The evaluation comparison between both methods (TE and STE) on this dataset is also shown in Fig. 4. For a classification problem, the AUC (Area Under The Curve) ROC (Receiver Operating Characteristics) curve to check or visualize the performance of the classification problem. During the analysis, we evaluate the TE and STE method performance using four metrics: classification accuracy (CA), precision, recall, and F1-score. Smoothing balances category values with overall averages to reduce small-group influence. The value of 10–100 means weight of smoothing, and large values leads to global averages. Based on Fig. 4, the STE method had a better AUC, classification accuracy, FI Score, precision, and recall value than the TE method. This indicated that categorical data were numerically transformed in the next stage using STE method. The AUC value is higher, it indicates that the model is performing better when it comes to differentiating between the positive and negative classes.

Fig. 4
figure 4

Comparison of target encoding accuracy and smoothing target encoding on the tic tac toe dataset

Imputation method

Imputation method fill in the missing data to produce a complete data matrix that can be analyzed using standard techniques. The imputation methods used in this study are, mode imputation, decision tree imputation, and class center-based firefly algorithm. The missing data mechanism used in the experiment is Missing Completely at Random (MCAR). Missing Completely at Random is considered to be the simplest type of missing data to understand [35]. This type of missing data has no pattern among missing data values. This approach makes the assumption that the missing data (or missingness) is unrelated to any of the other observed or missing variables [36,37,38,39,40]. The probability (P) that the data variable is missing does not depend on the observed data value or the missing data value (P(missing|complete data) = P(missing)).

Mode imputation

One of the most naive and straightforward methods for filling in missing values for categorical variables is mode imputation [41]. This indicated that the non-missing value mode of each variable was used to calculate the missing data [41,42,43]. When using imputation mode, the value was found not to exceed the minimum or maximum requirements. However, the underlying data or distribution was mainly distorted, with bias observed to any estimate except the mean [44]. It did not also correctly address the uncertainty of the data set, subsequently leading to biased imputation [45]. Additionally, the mode imputation in [17] was superior to other methods, including the type proposed by the study of Tsai (the class center method), based on the MCAR missing data.

####################

■ WRITTEN EXERCISE 1
Turn the records, starting with the first line and going on through the line that contains "coord(1209,21)", into a Markdown table with the columns Row and Line, leaving out blank lines and the pictures.

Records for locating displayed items
####################

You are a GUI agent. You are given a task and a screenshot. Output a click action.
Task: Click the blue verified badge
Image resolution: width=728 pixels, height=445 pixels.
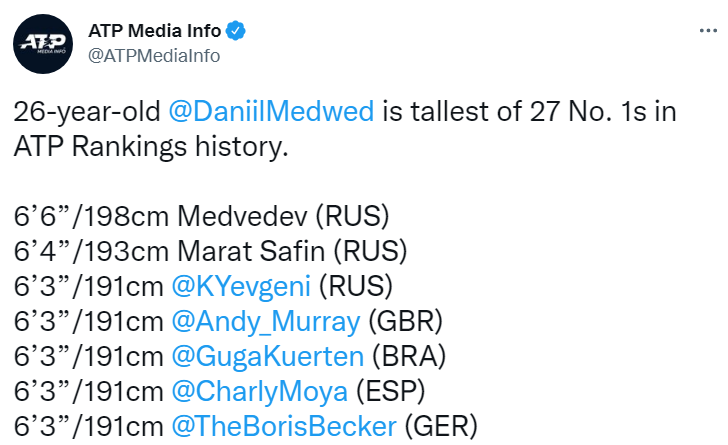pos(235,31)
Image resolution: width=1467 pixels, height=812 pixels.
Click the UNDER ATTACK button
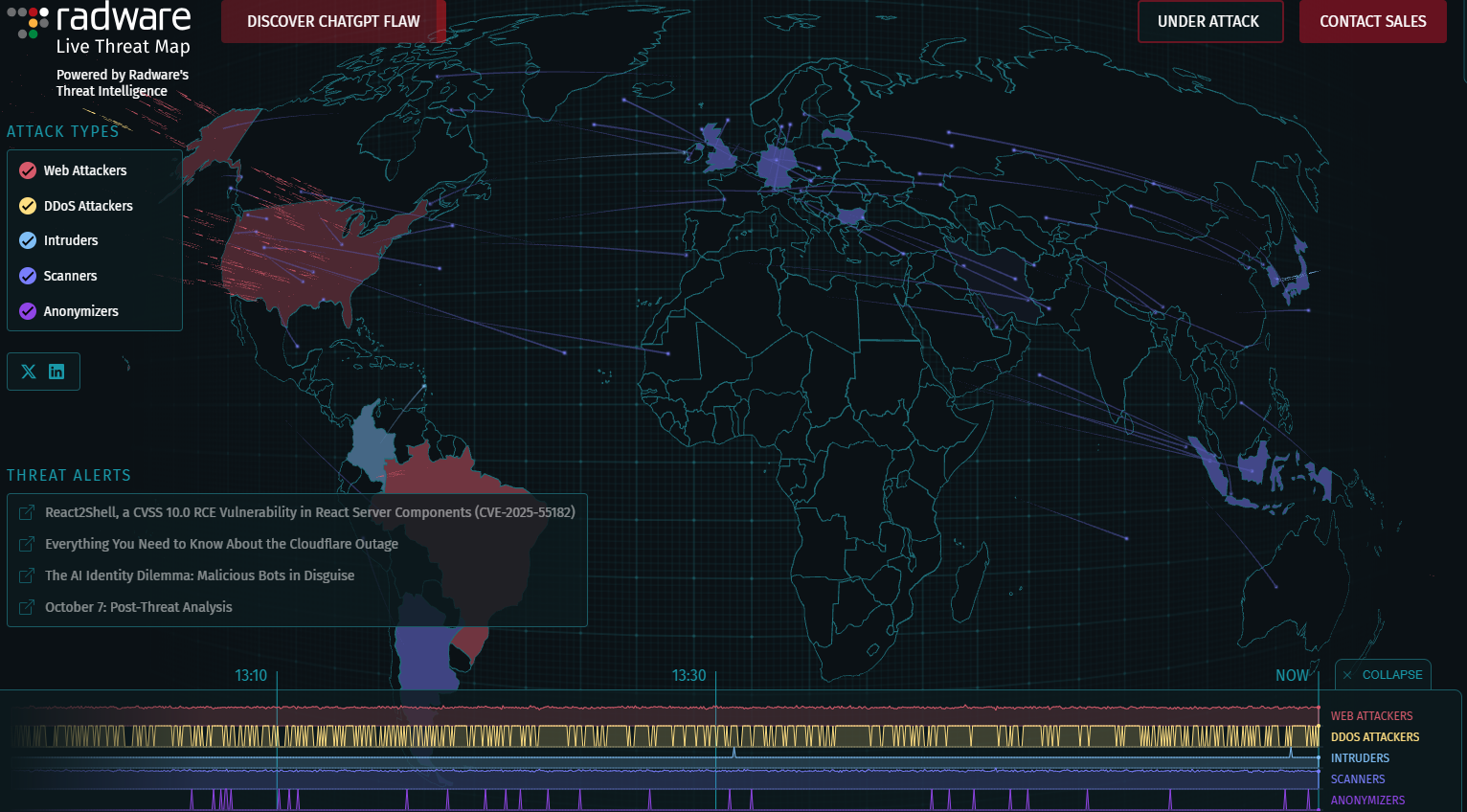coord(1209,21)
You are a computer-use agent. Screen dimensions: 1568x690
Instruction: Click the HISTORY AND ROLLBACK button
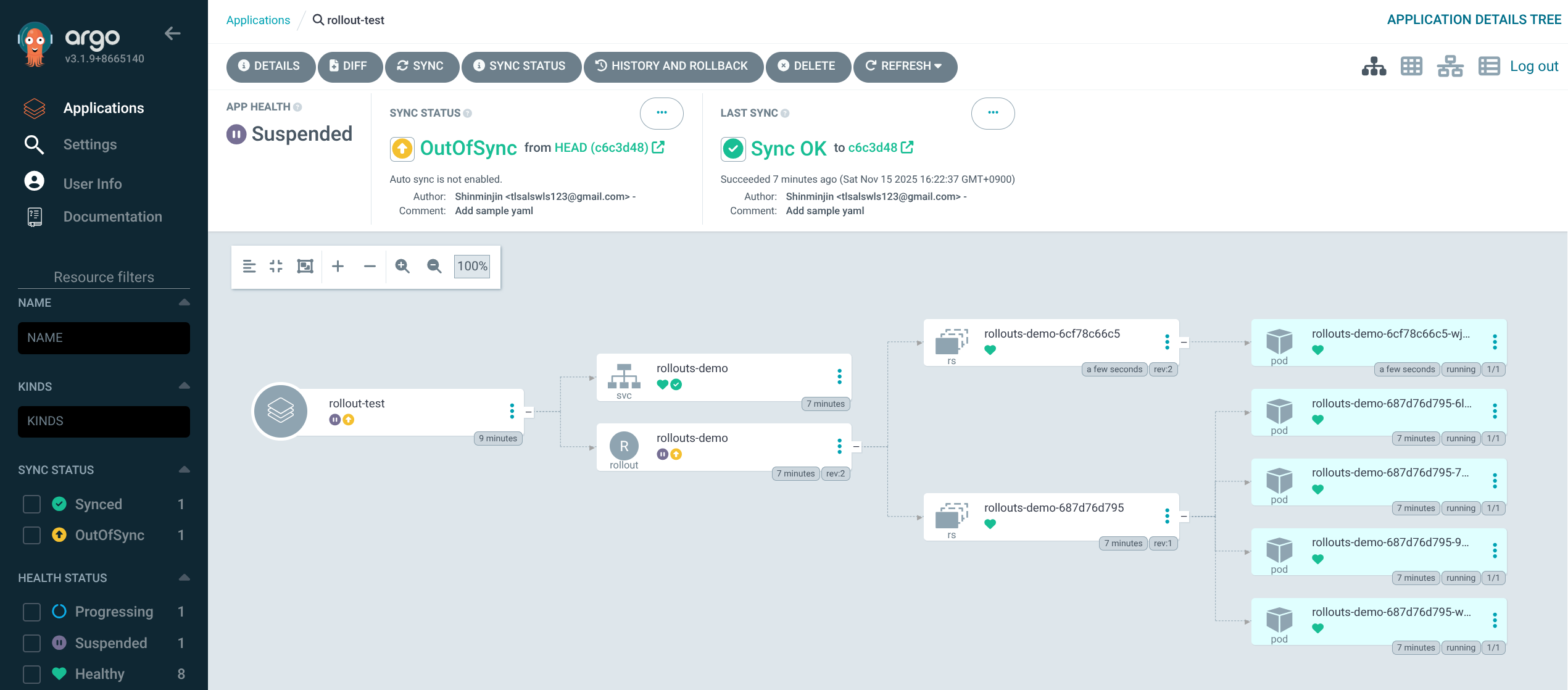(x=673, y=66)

####################

■ WRITTEN EXERCISE 2
Go on with the text about encoding and imputation methods from where it stops.

■ RESULT 1
| Row | Line |
|---|---|
| 1 | You are a GUI agent. You are given a task and a screenshot. Output a click action. |
| 2 | Task: Click the blue verified badge |
| 3 | Image resolution: width=728 pixels, height=445 pixels. |
| 4 | pos(235,31) |
| 5 | Image resolution: width=1467 pixels, height=812 pixels. |
| 6 | Click the UNDER ATTACK button |
| 7 | coord(1209,21) |

■ RESULT 2
Decision tree imputation

This technique was initially and subsequently introduced by Shapiro (1987) and Quinlan (1987), respectively, where each attribute is missing values were determined using a decision tree. This method was then populated using the appropriate tree, with a separate construction produced through known value instances. The unknown values of specific attributes were then determined using these trees [46].

According to Creel and Krotki [47], the decision tree nodes were used to define the imputation class. Subsequently, these nodes were used to apply different imputation methods within the class [47]. This algorithm is found to handle numeric and categorical variables, as well as identify and eliminate most of the data and available remnants, respectively. Meanwhile, decision trees produce complex, time-consuming, and low-bias constructions [48]. Other previous studies using this algorithm were [5, 49,50,51], with the stages of imputing missing data shown on Fig. 5 [51].

  1. 1.

    Split a complete dataset (DF) into two sub-datasets, DC and Di (only has records without and with missing values).

  2. 2.

    Construct a set of decision trees in DC based on the attributes which have missing values in Di as class features.

  3. 3.

    Assign each record from Di to the leaf where the record's class attribute has a missing value. A record was assigned to more than one leaf with several attributes with missing values.

  4. 4.

    Calculate the categorical missing value using the majority class variable in the leaf.

  5. 5.

    Merge records to form a complete dataset (D’F).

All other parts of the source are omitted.